Start of Stored records

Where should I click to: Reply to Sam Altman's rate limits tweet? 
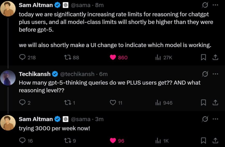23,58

End of Stored records
Start of Stored records

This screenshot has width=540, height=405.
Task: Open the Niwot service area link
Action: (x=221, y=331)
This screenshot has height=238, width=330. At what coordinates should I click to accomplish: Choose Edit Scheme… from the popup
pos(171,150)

End of Stored records

**The exercise:**
Recast the part of the listing that opens with the line containing "This screenshot has height=238, width=330." and closes with the line containing "pos(171,150)" as a numbered list, leaving out blank lines.

**Task result:**
1. This screenshot has height=238, width=330. At what coordinates should I click to accomplish: Choose Edit Scheme… from the popup
2. pos(171,150)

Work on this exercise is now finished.